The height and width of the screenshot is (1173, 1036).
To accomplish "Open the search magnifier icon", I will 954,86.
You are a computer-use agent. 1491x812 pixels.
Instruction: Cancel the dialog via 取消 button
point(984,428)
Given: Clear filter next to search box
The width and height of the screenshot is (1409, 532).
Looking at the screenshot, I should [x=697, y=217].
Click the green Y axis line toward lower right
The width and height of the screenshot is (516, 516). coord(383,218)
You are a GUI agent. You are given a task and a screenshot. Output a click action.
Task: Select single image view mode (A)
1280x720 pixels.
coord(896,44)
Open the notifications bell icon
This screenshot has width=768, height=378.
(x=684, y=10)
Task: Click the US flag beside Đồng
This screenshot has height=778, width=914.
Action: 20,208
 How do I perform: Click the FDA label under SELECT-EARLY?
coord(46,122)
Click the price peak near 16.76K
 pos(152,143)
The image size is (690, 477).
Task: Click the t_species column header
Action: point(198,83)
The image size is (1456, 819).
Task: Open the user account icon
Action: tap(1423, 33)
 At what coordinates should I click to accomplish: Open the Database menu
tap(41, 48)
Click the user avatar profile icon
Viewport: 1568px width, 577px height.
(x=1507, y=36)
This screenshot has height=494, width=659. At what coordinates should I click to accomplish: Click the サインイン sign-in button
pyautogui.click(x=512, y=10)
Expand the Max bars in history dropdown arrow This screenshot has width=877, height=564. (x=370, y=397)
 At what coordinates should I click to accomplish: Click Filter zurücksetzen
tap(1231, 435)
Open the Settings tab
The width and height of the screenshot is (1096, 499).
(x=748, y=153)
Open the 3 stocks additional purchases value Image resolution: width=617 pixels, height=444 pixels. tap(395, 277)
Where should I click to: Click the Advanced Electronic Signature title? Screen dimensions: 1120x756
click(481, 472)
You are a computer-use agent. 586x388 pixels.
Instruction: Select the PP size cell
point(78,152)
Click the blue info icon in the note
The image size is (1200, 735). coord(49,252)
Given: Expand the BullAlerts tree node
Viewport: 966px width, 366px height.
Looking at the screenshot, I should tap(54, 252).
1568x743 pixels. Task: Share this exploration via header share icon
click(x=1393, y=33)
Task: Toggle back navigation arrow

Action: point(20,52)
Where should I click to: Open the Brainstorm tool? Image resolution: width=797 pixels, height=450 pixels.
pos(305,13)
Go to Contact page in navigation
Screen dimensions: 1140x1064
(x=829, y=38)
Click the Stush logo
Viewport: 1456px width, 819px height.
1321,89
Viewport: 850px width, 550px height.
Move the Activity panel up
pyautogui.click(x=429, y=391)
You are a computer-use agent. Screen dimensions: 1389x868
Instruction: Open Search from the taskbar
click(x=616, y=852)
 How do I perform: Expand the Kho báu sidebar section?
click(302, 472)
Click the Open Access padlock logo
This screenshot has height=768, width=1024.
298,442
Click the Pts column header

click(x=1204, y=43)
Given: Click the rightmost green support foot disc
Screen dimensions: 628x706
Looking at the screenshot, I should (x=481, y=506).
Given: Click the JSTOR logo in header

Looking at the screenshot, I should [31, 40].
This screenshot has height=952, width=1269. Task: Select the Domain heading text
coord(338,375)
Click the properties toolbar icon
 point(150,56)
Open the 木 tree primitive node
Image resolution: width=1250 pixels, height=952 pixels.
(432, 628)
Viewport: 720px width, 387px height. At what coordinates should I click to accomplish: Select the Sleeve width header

# # # #

• What to do
Reproduce verbatim every line from the beginning of the records through the line containing "Open the 3 stocks", with that line included.

• Response to the task
The height and width of the screenshot is (1173, 1036).
To accomplish "Open the search magnifier icon", I will 954,86.
You are a computer-use agent. 1491x812 pixels.
Instruction: Cancel the dialog via 取消 button
point(984,428)
Given: Clear filter next to search box
The width and height of the screenshot is (1409, 532).
Looking at the screenshot, I should [x=697, y=217].
Click the green Y axis line toward lower right
The width and height of the screenshot is (516, 516). coord(383,218)
You are a GUI agent. You are given a task and a screenshot. Output a click action.
Task: Select single image view mode (A)
1280x720 pixels.
coord(896,44)
Open the notifications bell icon
This screenshot has width=768, height=378.
(x=684, y=10)
Task: Click the US flag beside Đồng
This screenshot has height=778, width=914.
Action: 20,208
 How do I perform: Click the FDA label under SELECT-EARLY?
coord(46,122)
Click the price peak near 16.76K
 pos(152,143)
The image size is (690, 477).
Task: Click the t_species column header
Action: point(198,83)
The image size is (1456, 819).
Task: Open the user account icon
Action: tap(1423, 33)
 At what coordinates should I click to accomplish: Open the Database menu
tap(41, 48)
Click the user avatar profile icon
Viewport: 1568px width, 577px height.
(x=1507, y=36)
This screenshot has height=494, width=659. At what coordinates should I click to accomplish: Click the サインイン sign-in button
pyautogui.click(x=512, y=10)
Expand the Max bars in history dropdown arrow This screenshot has width=877, height=564. (x=370, y=397)
 At what coordinates should I click to accomplish: Click Filter zurücksetzen
tap(1231, 435)
Open the Settings tab
The width and height of the screenshot is (1096, 499).
(x=748, y=153)
Open the 3 stocks additional purchases value Image resolution: width=617 pixels, height=444 pixels. tap(395, 277)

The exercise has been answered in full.